NASA Juno Jupiter Aurora X-Ray Solar System
Planetary astronomers used measurements taken by NASA’s Juno spacecraft orbiting Jupiter as well as data from ESA’s (the European Space Agency’s) Earth-orbiting XMM-Newton mission to finally uncover a 40-year-old mystery about the origins of Jupiter’s unusual X-ray auroras. These electrically charged atoms, or ions, responsible for the X-rays are essentially electromagnetic waves in Jupiter’s magnetic field traveling down into the gas giant’s atmosphere.

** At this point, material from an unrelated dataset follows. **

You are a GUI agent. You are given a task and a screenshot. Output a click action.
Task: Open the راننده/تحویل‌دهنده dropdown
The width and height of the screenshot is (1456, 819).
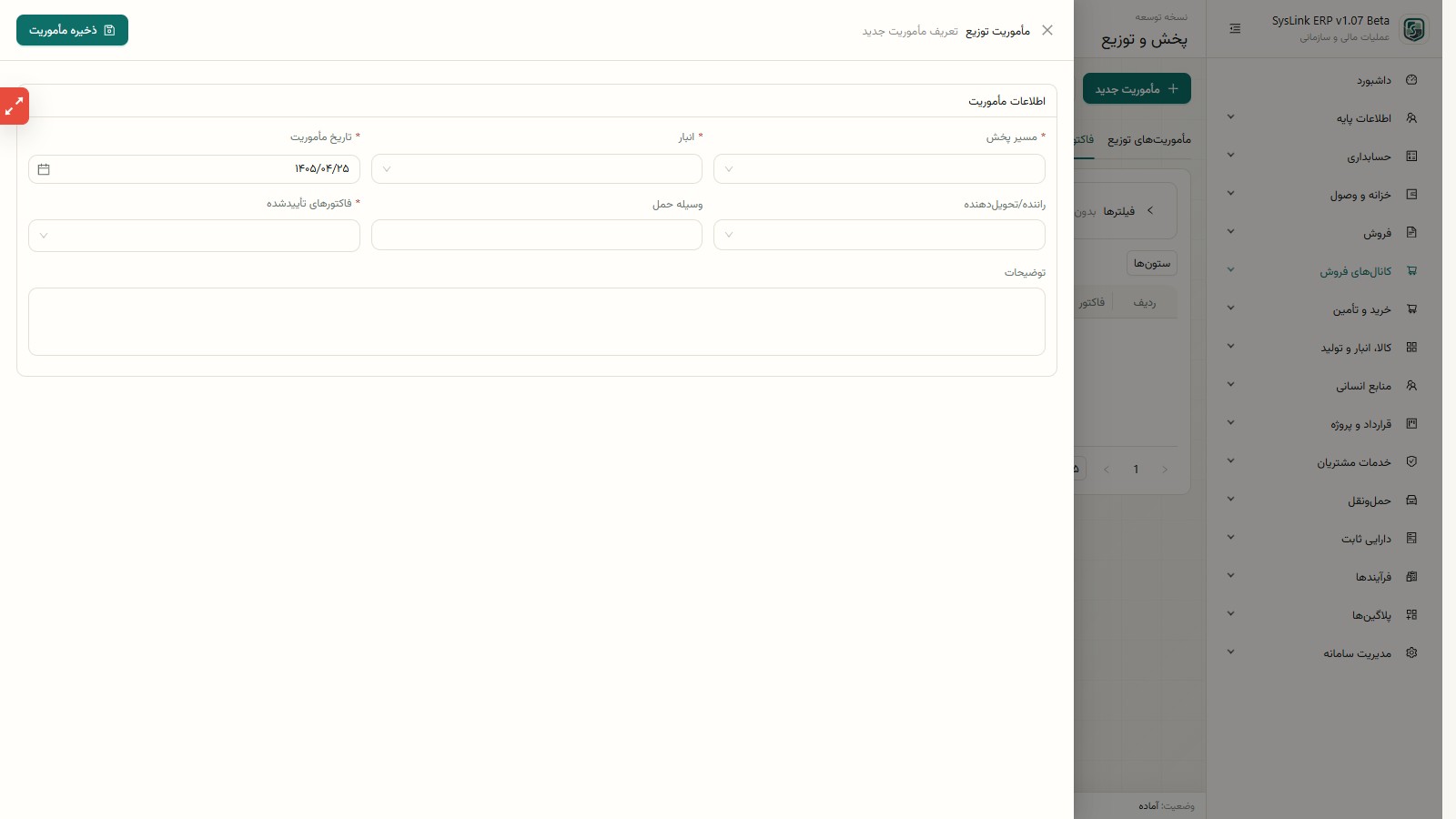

Unlike auroras seen on other planets, Jupiter’s X-ray auroras exist poleward of the main auroral belt and pulsate, while those at the north pole are often different from those at the south pole. Astronomers and scientists discovered that fluctuations of Jupiter’s magnetic field caused the pulsating X-ray auroras. That’s right, the magnetic field’s outer boundary is hit directly by the particles of the solar wind and compressed. These compressions heat ions that are trapped in Jupiter’s extensive magnetic field, thus triggering a phenomenon called electromagnetic ion cyclotron (EMIC) waves. These ions then ride the EMIC wave across millions of miles of space, eventually hitting the planet’s atmosphere, resulting in the X-ray auroras.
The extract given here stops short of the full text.